▸ RECORDS PROVIDED:
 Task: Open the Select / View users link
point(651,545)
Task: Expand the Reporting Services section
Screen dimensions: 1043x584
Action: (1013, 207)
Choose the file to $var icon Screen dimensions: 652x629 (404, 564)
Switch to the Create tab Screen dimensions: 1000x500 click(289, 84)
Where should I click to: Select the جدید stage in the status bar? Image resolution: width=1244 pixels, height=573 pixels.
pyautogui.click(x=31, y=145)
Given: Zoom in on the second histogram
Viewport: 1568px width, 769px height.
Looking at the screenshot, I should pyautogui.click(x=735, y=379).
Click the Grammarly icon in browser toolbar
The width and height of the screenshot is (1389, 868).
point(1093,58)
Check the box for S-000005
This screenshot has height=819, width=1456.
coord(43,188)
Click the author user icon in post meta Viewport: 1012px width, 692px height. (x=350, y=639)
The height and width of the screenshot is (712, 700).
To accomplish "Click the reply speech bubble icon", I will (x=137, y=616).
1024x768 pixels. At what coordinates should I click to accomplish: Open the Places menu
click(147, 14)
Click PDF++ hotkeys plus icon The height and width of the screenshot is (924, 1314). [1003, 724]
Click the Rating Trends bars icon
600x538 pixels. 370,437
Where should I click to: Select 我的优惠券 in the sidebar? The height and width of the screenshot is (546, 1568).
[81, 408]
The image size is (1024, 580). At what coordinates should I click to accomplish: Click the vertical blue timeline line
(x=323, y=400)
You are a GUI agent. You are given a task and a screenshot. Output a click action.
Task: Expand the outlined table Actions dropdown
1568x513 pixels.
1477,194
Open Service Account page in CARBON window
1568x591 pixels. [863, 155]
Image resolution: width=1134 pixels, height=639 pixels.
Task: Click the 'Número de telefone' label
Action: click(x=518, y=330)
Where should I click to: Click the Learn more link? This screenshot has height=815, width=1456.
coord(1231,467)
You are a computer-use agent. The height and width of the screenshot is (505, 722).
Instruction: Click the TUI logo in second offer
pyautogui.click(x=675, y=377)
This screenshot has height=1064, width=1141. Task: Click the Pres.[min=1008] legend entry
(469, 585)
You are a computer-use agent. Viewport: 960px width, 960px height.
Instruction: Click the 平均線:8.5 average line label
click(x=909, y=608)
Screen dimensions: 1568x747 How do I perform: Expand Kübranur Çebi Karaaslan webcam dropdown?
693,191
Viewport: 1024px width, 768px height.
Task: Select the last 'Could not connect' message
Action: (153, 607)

▸ PROBLEM DESCRIPTION:
Copy all the records above, swapping every "Screen dimensions" for "Screen size" and leaving everything else the same.

▸ WRITTEN SOLUTION:
 Task: Open the Select / View users link
point(651,545)
Task: Expand the Reporting Services section
Screen size: 1043x584
Action: (1013, 207)
Choose the file to $var icon Screen size: 652x629 (404, 564)
Switch to the Create tab Screen size: 1000x500 click(289, 84)
Where should I click to: Select the جدید stage in the status bar? Image resolution: width=1244 pixels, height=573 pixels.
pyautogui.click(x=31, y=145)
Given: Zoom in on the second histogram
Viewport: 1568px width, 769px height.
Looking at the screenshot, I should pyautogui.click(x=735, y=379).
Click the Grammarly icon in browser toolbar
The width and height of the screenshot is (1389, 868).
point(1093,58)
Check the box for S-000005
This screenshot has height=819, width=1456.
coord(43,188)
Click the author user icon in post meta Viewport: 1012px width, 692px height. (x=350, y=639)
The height and width of the screenshot is (712, 700).
To accomplish "Click the reply speech bubble icon", I will (x=137, y=616).
1024x768 pixels. At what coordinates should I click to accomplish: Open the Places menu
click(147, 14)
Click PDF++ hotkeys plus icon The height and width of the screenshot is (924, 1314). [1003, 724]
Click the Rating Trends bars icon
600x538 pixels. 370,437
Where should I click to: Select 我的优惠券 in the sidebar? The height and width of the screenshot is (546, 1568).
[81, 408]
The image size is (1024, 580). At what coordinates should I click to accomplish: Click the vertical blue timeline line
(x=323, y=400)
You are a GUI agent. You are given a task and a screenshot. Output a click action.
Task: Expand the outlined table Actions dropdown
1568x513 pixels.
1477,194
Open Service Account page in CARBON window
1568x591 pixels. [863, 155]
Image resolution: width=1134 pixels, height=639 pixels.
Task: Click the 'Número de telefone' label
Action: click(x=518, y=330)
Where should I click to: Click the Learn more link? This screenshot has height=815, width=1456.
coord(1231,467)
You are a computer-use agent. The height and width of the screenshot is (505, 722).
Instruction: Click the TUI logo in second offer
pyautogui.click(x=675, y=377)
This screenshot has height=1064, width=1141. Task: Click the Pres.[min=1008] legend entry
(469, 585)
You are a computer-use agent. Viewport: 960px width, 960px height.
Instruction: Click the 平均線:8.5 average line label
click(x=909, y=608)
Screen size: 1568x747 How do I perform: Expand Kübranur Çebi Karaaslan webcam dropdown?
693,191
Viewport: 1024px width, 768px height.
Task: Select the last 'Could not connect' message
Action: (153, 607)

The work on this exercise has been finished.